After more than one hundred years of fire suppression, Yurok people are returning Indigenous fire medicine to the land in order to heal the world.
SYNOPSIS
Storyteller, director, and writer, Roni Jo Draper will guide viewers through the complex story of fire that has been in the making since 1849 when the early settlers entered Yurok territory from the eastern parts of the United States.
Roni, a Yurok tribal member, will weave together three stories: the story of how fire came to the people as a tool and as medicine, how settlers sought to separate the people and land by extinguishing fire, and how the people worked to return fire to the land.
The story is framed by the retelling of how Coyote gathered the peoples of the forest–Eagle, Osprey, Deer, Beaver, and even Frog–to steal fire. The people used fire as a tool to warm themselves, prepare meals, and to purify the land. With fire as medicine for the land, the land thrived.
Roni will also provide an Indigenous telling of how settlers sought to steal fire from the Indigenous peoples of the Klamath River. Over one hundred years later, cultural fire practitioners in this region navigated through miles of bureaucracy in order to ease the state and federal restrictions surrounding fire and are among the first Indigenous peoples of North America to legally burn. State and Federal agencies are looking to Indigenous peoples, in particular Klamath Tribes, to unlock fire’s potential to protect forests from large forest fires that have threatened the land in California and throughout the world.
Director Statement
Aiy-ye-kwee, nek’new Roni Jo Draper. I am an enrolled member of the Yurok tribe from the village of Weispus, known today as Weitchpec, at the fork of the Klamath and Trinity Rivers in California. I grew up visiting Weitchpec each summer to swim in the river, gather berries, and run free with my cousins. I consider Weitchpec my home, not just because it is the ancestral lands of my family, but because I continue to return there with my own family. Weitchpec is the location where I can feel my ancestors teaching me and guiding me to step into my own best future.

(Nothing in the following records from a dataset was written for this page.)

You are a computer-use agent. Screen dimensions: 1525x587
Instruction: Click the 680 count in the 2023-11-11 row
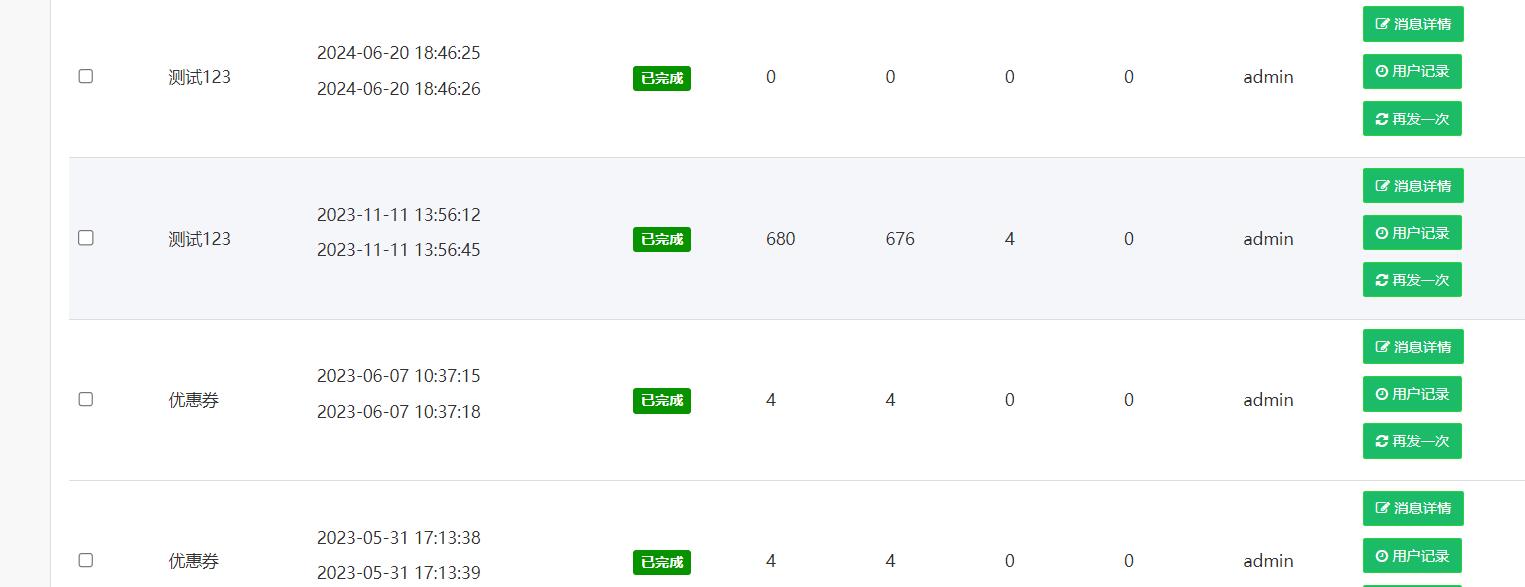[781, 239]
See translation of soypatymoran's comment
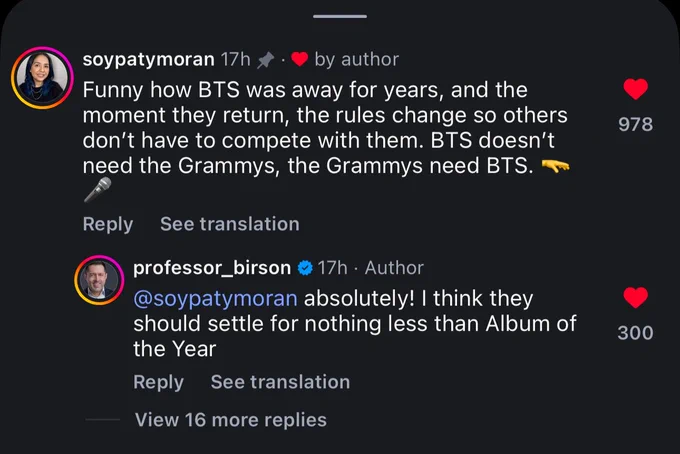 point(230,224)
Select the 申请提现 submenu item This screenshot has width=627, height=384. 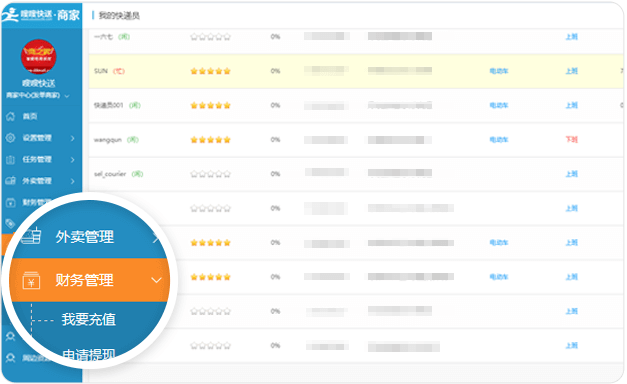tap(89, 354)
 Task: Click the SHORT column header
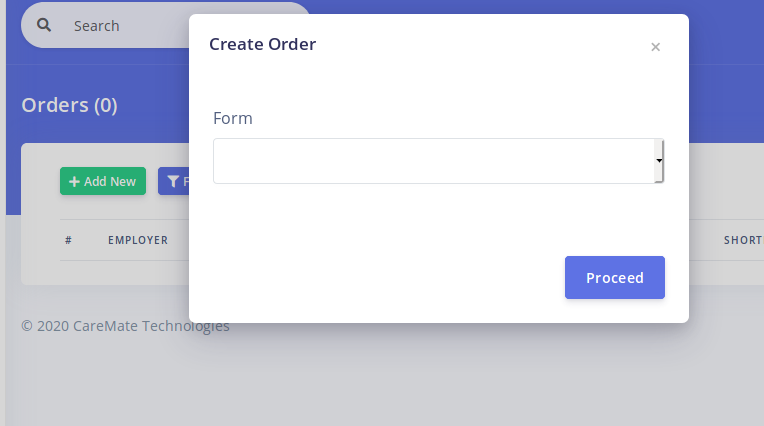click(x=742, y=240)
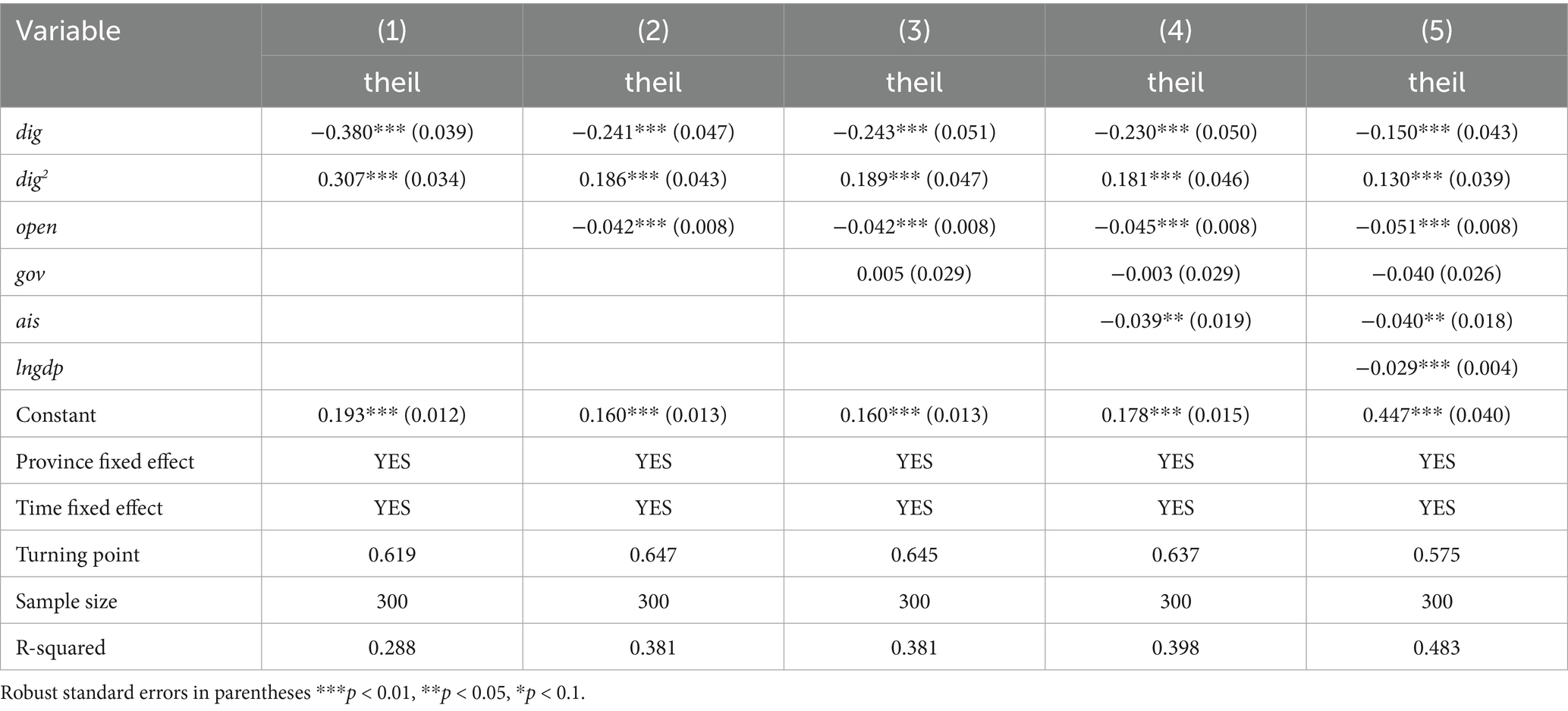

I recently completed a short film, Fire Tender, that explored ideas about cultural fire and centered the work of Margo Robbins and her efforts to return fire to the land. I now would love to provide viewers with more of an insight into how colonization brought us to the current conditions we face around fire, and how the work that Margo and others are doing has the potential to reunite Yurok people with cultural practices that continue to live into the future. I am mindful of other storytellers, primarily non-Indigenous, who have put together thoughtful stories of Indigenous fire practices, but their Western lens has influenced the way they perceive fire and the possibilities for fire practices into the future. Good Fire offers me the opportunity to tell the story of Yurok fire in a Yurok way.
Wok’hlew
ABOUT FILMMAKER(S)
Director Roni Jo Draper
Roni Jo Draper, PhD is a member of the Yurok tribe, from the village of Weitchpec on the Klamath River. Her experience as a queer Yurok woman has influenced her work as a teacher, scholar, and artist. Roni explores storytelling practices as a way to understand humanity. Her films include SCENES FROM THE GLITTERING WORLD and FIRE TENDER.
Marissa Lila is a multicultural documentarian and psychedelic healer who was raised in Taiwan, Hong Kong, and Thailand. Their work as a director and producer for film and television centers marginalized perspectives who use storytelling to heal. Their award-winning projects include FIRE TENDER, TRANSMORMON, SCAVENGER, and BOOMTOWN.
Jenn Lee Smith (producer) is an amplifier of underrepresented stories. Since 2001, she has engaged in social impact work in the academic, nonprofit, and film worlds. She is a queer filmmaker from Taiwan who has produced and supported films such as HOME COURT (2024), MIJA (2022), BRING HER HOME (2022), and PRAY AWAY (2021).